Goal of the exercise:
Reproduce the line containing "You are a computer-use agent. Screen dimensions: 1400x727" and every line after it through the end of the records. Include nothing else.

(Stored data entries)
=== Begin Enclosure ===

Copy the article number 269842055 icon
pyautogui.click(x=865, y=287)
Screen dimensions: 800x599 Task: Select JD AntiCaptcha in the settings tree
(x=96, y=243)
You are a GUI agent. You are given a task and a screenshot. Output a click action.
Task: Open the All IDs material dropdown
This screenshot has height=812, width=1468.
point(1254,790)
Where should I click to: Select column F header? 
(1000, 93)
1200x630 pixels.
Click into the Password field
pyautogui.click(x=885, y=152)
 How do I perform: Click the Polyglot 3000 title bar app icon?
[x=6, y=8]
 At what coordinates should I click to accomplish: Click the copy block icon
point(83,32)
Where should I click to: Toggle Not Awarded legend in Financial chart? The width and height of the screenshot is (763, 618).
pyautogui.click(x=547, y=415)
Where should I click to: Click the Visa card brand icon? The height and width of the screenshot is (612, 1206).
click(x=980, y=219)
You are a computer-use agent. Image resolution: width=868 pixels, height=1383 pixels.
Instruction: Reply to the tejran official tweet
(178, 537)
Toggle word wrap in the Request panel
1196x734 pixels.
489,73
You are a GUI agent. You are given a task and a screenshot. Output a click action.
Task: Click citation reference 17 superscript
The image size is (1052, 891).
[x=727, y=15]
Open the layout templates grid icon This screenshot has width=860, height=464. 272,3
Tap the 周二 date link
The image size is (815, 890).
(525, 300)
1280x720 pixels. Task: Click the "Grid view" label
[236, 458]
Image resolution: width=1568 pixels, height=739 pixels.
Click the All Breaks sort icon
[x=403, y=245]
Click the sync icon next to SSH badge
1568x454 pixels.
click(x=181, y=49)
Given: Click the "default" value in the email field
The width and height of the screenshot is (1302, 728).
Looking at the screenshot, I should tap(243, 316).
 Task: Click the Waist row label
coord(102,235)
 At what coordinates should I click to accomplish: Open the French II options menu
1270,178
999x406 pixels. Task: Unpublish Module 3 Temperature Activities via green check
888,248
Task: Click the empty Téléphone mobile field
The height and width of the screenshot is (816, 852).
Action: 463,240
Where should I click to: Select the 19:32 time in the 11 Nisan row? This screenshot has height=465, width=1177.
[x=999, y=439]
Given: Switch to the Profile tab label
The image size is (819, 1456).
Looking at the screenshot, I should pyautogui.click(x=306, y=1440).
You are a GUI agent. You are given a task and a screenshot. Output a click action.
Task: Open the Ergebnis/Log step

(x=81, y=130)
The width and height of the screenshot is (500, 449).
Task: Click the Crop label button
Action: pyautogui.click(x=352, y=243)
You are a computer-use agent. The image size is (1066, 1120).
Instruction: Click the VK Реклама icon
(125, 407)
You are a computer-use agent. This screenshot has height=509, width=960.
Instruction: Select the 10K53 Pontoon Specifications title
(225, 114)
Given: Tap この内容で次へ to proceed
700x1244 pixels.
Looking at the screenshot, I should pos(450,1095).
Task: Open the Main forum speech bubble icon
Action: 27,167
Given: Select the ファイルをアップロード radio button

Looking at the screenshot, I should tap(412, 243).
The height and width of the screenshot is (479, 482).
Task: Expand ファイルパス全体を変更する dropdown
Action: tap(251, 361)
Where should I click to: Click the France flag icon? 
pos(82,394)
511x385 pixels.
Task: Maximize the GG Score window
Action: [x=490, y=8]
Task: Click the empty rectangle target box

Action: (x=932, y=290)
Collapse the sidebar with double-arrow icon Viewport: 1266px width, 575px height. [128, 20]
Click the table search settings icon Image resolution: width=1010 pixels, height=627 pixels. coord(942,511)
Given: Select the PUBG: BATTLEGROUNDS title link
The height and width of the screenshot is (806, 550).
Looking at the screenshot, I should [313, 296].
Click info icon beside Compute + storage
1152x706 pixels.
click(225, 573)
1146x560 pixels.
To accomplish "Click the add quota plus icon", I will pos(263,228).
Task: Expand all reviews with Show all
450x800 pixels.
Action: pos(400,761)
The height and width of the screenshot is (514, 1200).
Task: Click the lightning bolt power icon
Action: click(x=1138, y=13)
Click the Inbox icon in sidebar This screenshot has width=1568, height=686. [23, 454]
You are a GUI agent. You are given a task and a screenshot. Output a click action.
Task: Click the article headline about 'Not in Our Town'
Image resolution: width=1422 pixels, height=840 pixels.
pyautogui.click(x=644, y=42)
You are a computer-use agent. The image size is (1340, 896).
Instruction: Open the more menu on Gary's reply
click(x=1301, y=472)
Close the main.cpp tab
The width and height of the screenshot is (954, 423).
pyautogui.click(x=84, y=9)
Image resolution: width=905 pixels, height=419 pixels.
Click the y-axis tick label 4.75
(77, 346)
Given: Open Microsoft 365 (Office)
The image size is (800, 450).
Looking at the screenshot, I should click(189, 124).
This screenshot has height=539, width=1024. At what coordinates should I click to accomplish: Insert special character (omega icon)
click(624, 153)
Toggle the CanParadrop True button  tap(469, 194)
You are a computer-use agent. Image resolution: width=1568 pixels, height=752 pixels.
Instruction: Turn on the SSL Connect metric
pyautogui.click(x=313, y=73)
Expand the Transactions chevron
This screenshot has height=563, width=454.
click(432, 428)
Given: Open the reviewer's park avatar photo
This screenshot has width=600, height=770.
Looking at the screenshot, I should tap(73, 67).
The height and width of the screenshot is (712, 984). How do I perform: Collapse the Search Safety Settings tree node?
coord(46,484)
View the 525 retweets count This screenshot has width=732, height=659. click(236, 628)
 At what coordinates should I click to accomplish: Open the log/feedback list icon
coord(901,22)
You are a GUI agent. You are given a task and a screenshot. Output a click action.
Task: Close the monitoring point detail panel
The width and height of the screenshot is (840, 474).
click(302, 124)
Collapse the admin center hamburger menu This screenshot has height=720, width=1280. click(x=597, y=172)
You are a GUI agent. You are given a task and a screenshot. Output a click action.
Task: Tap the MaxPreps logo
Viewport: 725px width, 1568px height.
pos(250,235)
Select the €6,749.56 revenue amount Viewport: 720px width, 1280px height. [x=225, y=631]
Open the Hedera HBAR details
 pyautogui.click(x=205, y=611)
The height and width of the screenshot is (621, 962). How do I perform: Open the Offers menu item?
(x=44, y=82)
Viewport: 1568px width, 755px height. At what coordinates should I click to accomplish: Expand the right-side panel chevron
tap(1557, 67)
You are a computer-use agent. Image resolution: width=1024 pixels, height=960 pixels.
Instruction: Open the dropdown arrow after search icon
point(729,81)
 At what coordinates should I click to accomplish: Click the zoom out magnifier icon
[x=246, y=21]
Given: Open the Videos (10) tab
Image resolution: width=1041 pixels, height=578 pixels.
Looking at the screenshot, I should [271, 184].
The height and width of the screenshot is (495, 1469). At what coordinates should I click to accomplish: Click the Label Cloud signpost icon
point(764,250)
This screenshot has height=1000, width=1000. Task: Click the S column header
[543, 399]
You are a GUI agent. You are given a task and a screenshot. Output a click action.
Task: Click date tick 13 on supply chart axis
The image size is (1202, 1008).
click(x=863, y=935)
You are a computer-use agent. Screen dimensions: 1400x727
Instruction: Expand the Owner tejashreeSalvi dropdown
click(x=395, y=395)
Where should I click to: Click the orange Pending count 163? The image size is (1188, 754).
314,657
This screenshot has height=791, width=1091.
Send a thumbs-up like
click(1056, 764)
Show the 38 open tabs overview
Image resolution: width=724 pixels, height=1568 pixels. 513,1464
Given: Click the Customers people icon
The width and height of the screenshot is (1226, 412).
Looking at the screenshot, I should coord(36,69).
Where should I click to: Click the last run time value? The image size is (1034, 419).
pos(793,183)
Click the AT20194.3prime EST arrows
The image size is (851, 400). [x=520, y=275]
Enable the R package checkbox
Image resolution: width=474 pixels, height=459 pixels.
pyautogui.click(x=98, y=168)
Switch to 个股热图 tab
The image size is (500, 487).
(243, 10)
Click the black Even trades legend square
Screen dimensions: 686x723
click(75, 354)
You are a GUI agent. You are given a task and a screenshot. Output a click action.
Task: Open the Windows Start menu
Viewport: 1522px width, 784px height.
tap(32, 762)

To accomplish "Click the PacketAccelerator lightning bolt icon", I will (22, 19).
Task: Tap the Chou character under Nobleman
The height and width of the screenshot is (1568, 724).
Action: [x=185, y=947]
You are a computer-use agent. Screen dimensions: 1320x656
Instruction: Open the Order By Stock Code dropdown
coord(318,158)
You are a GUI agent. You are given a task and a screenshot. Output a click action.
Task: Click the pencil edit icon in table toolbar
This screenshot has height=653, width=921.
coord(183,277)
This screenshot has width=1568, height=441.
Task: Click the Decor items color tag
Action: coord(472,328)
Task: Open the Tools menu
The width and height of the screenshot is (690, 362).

=== End Enclosure ===

Output:
You are a computer-use agent. Screen dimensions: 1400x727
Instruction: Expand the Owner tejashreeSalvi dropdown
click(x=395, y=395)
Where should I click to: Click the orange Pending count 163? The image size is (1188, 754).
314,657
This screenshot has height=791, width=1091.
Send a thumbs-up like
click(1056, 764)
Show the 38 open tabs overview
Image resolution: width=724 pixels, height=1568 pixels. 513,1464
Given: Click the Customers people icon
The width and height of the screenshot is (1226, 412).
Looking at the screenshot, I should coord(36,69).
Where should I click to: Click the last run time value? The image size is (1034, 419).
pos(793,183)
Click the AT20194.3prime EST arrows
The image size is (851, 400). [x=520, y=275]
Enable the R package checkbox
Image resolution: width=474 pixels, height=459 pixels.
pyautogui.click(x=98, y=168)
Switch to 个股热图 tab
The image size is (500, 487).
(243, 10)
Click the black Even trades legend square
Screen dimensions: 686x723
click(75, 354)
You are a GUI agent. You are given a task and a screenshot. Output a click action.
Task: Open the Windows Start menu
Viewport: 1522px width, 784px height.
tap(32, 762)

To accomplish "Click the PacketAccelerator lightning bolt icon", I will (22, 19).
Task: Tap the Chou character under Nobleman
The height and width of the screenshot is (1568, 724).
Action: [x=185, y=947]
You are a computer-use agent. Screen dimensions: 1320x656
Instruction: Open the Order By Stock Code dropdown
coord(318,158)
You are a GUI agent. You are given a task and a screenshot. Output a click action.
Task: Click the pencil edit icon in table toolbar
This screenshot has height=653, width=921.
coord(183,277)
This screenshot has width=1568, height=441.
Task: Click the Decor items color tag
Action: coord(472,328)
Task: Open the Tools menu
The width and height of the screenshot is (690, 362).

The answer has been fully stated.